It is not common for people in Connecticut to contract rabies; in fact, it is very rare for human beings in the United States become infected with it at all. However, if there is a chance of exposure to rabies, you need to take the threat very seriously because, according to the Children’s Hospital of Pennsylvania, the disease is invariably fatal. The vaccine protects you from contracting the disease in the event of potential exposure. However, not every animal bite carries a risk of exposure, so in some cases, the vaccine is not necessary.
Rabies appears to affect only mammals. There is no documented case of rabies ever occurring in fish, amphibians or reptiles. Furthermore, some types of mammals are more likely to carry the disease than others. Among wild animals, rabies rarely, if ever, occurs in chipmunks, mice, rabbits, rats or squirrels, but bats, coyotes, foxes, raccoons and skunks all may be carriers. Cats, dogs and other companion animals are also at risk of developing the disease if they have not received the vaccine.
If you receive a bite from a pet dog or cat with a documented rabies vaccination history, you do not need the rabies vaccine.

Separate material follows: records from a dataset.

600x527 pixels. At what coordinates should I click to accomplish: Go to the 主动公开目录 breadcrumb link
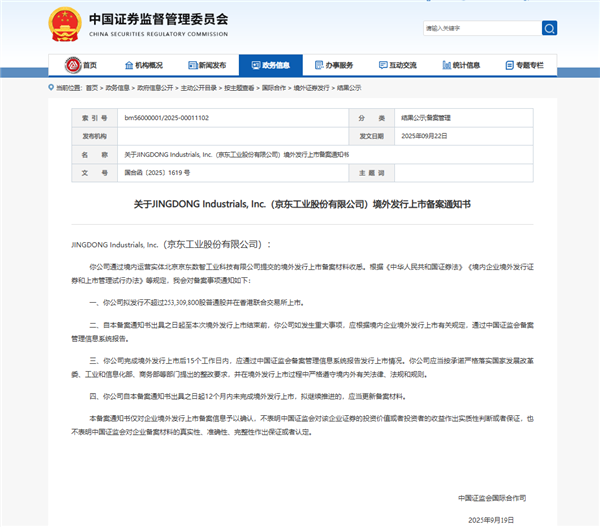[x=203, y=88]
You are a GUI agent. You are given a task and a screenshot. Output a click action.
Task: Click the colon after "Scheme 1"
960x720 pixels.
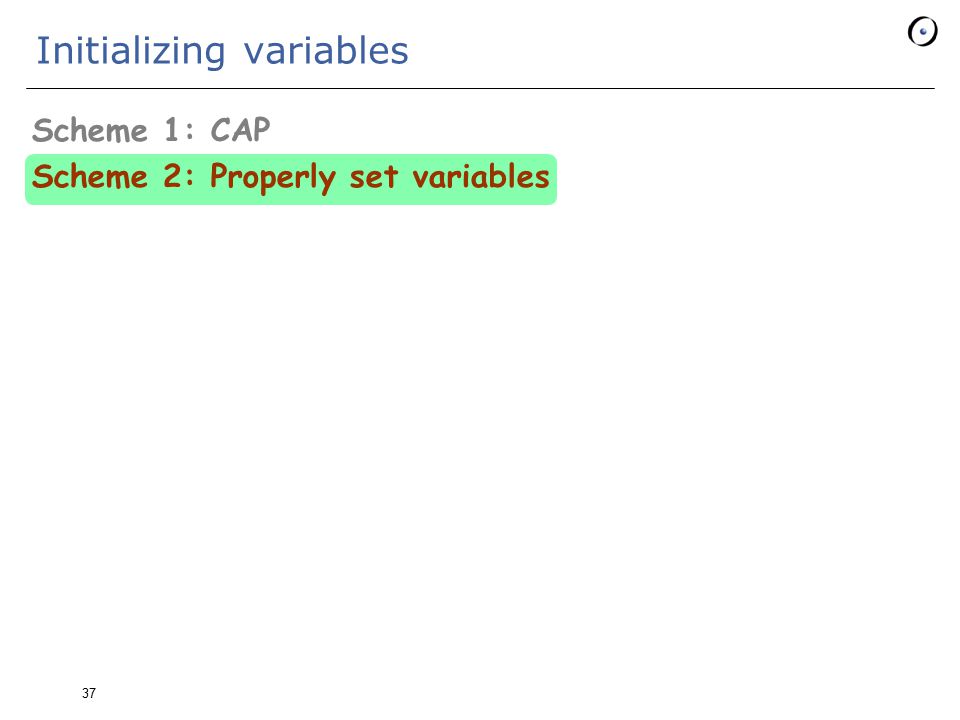189,132
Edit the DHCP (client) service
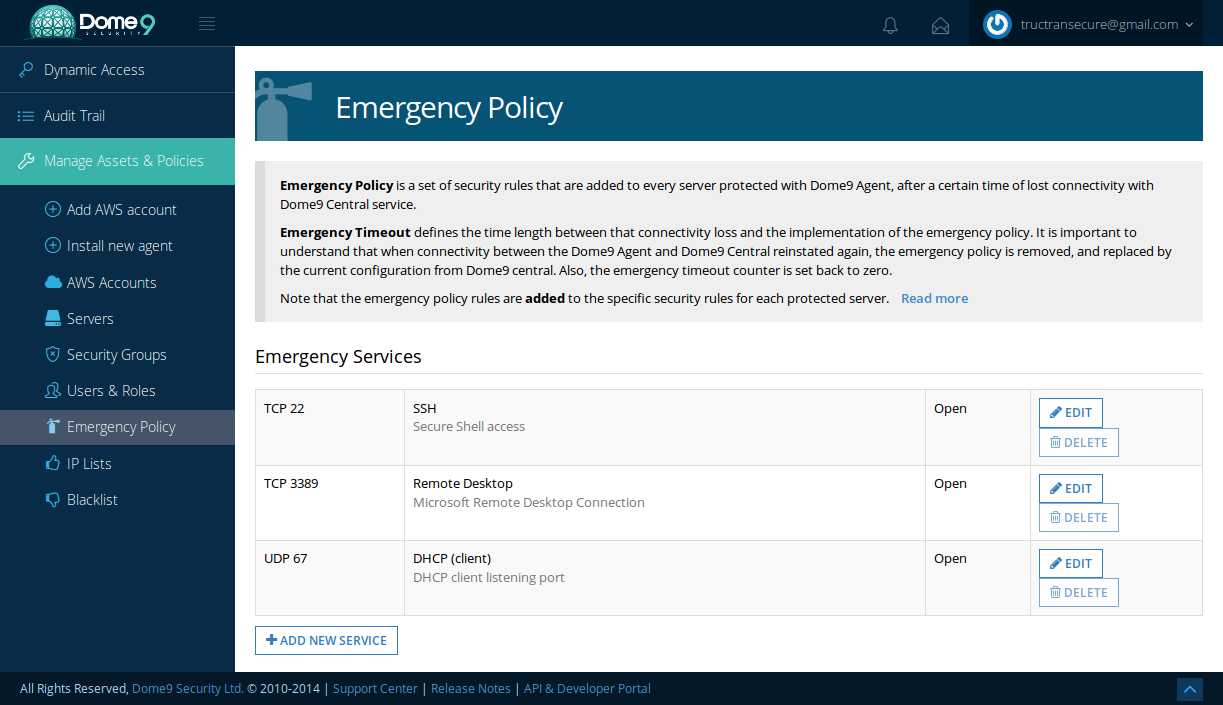Screen dimensions: 1223x705 click(1070, 563)
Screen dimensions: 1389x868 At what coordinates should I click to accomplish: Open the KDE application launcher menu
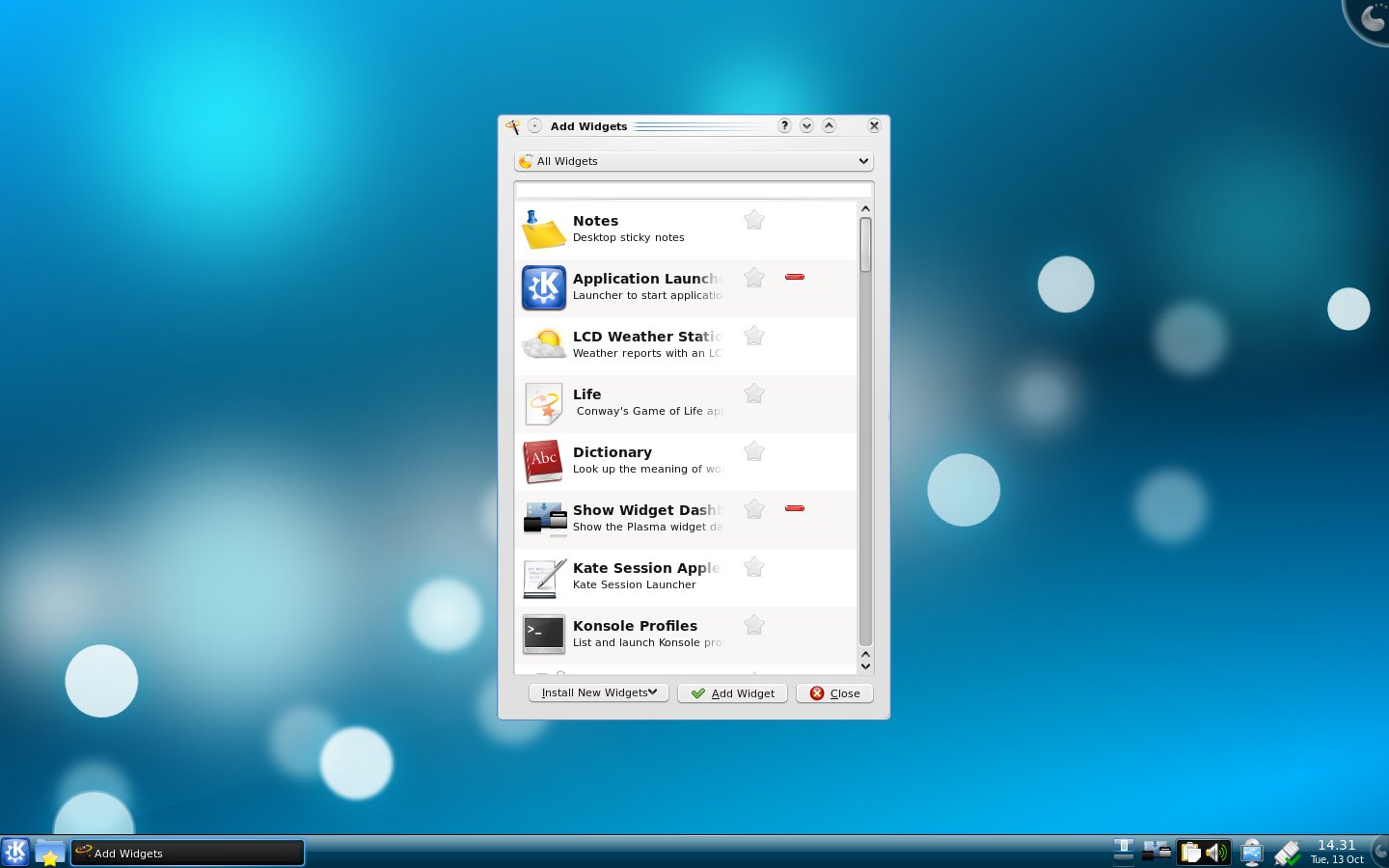[14, 852]
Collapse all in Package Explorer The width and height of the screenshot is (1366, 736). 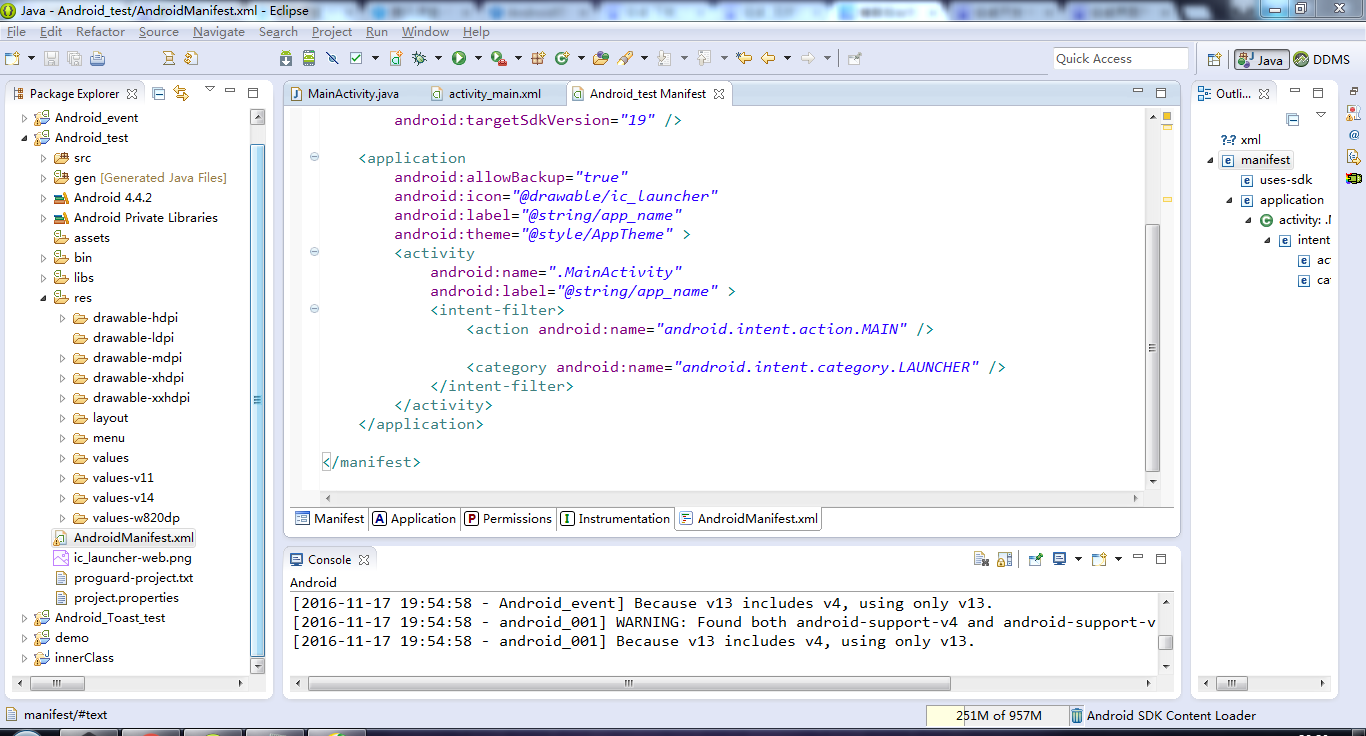[x=158, y=94]
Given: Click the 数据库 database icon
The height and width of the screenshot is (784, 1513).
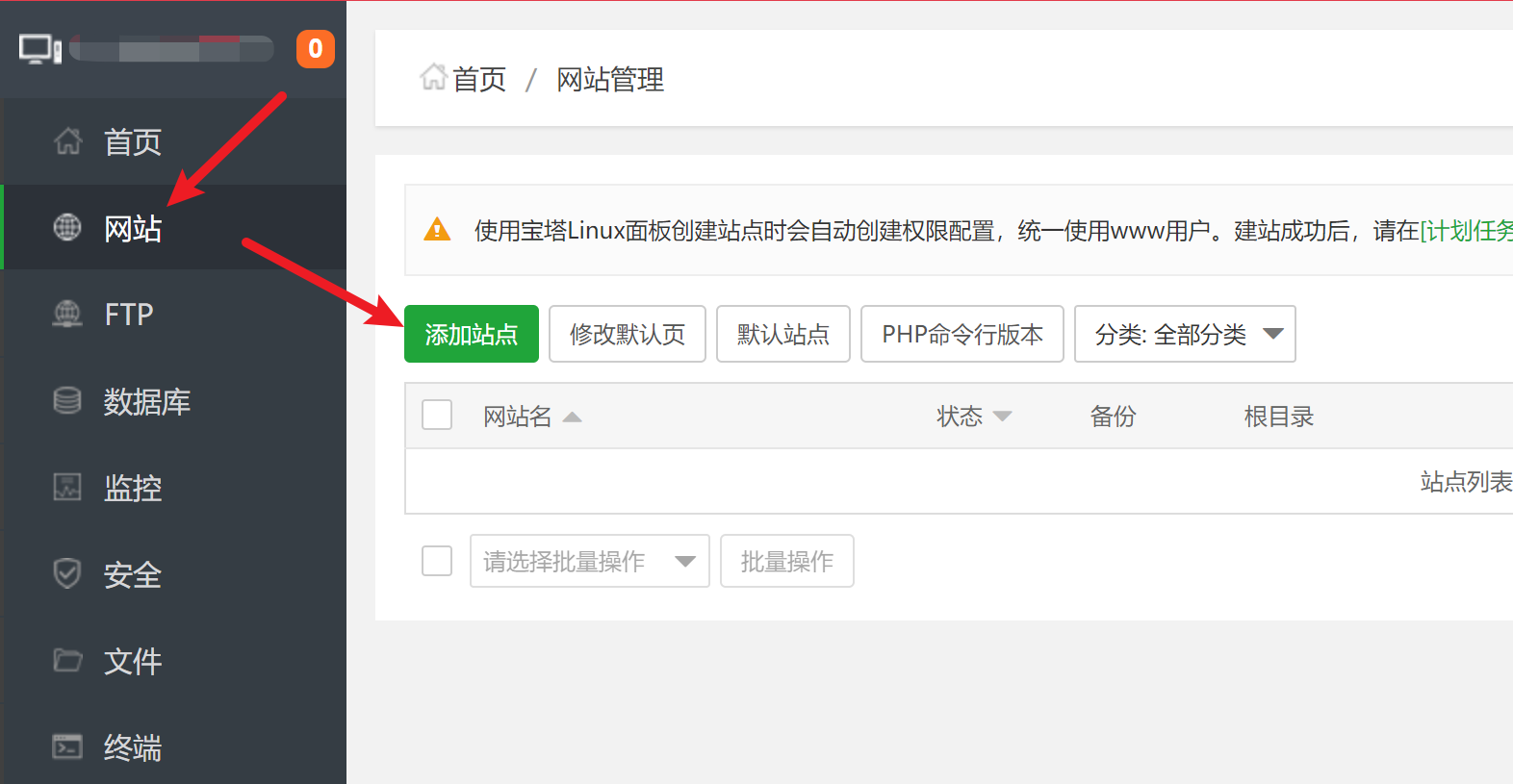Looking at the screenshot, I should pyautogui.click(x=67, y=400).
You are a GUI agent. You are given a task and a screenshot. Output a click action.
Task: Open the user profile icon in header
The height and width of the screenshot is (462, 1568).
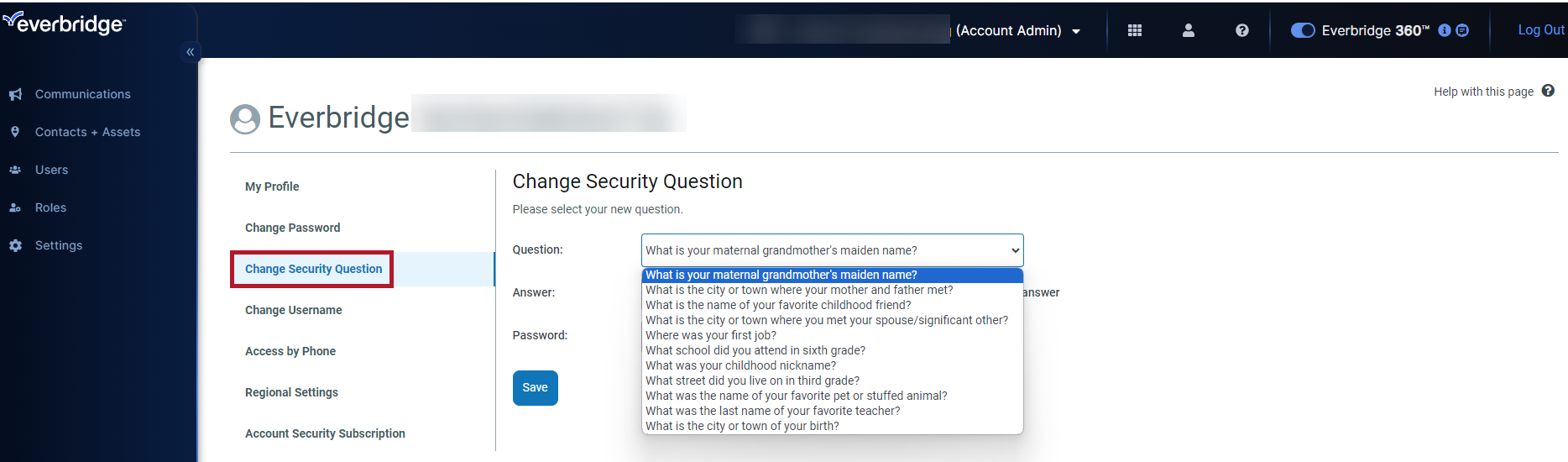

If you receive a bite from an animal that is well known in the area, you can observe the animal for a period of 10 days to see if the animal develops any rabid symptoms. If not, you do not need to receive the vaccine. However, if the animal is unknown or not observable, you should receive the rabies vaccine as a precaution. If there is any question about whether or not the animal that bit you could be rabid, doctors typically prefer to err on the side of caution and administer the vaccine.
The rabies vaccine is different from others in that people usually do not receive it as a preventative measure but only after receiving an animal bite. It is only given before exposure to people who have a greater risk of coming in contact with an infected animal.
The information in this article is not intended as legal advice but provided for educational purposes only.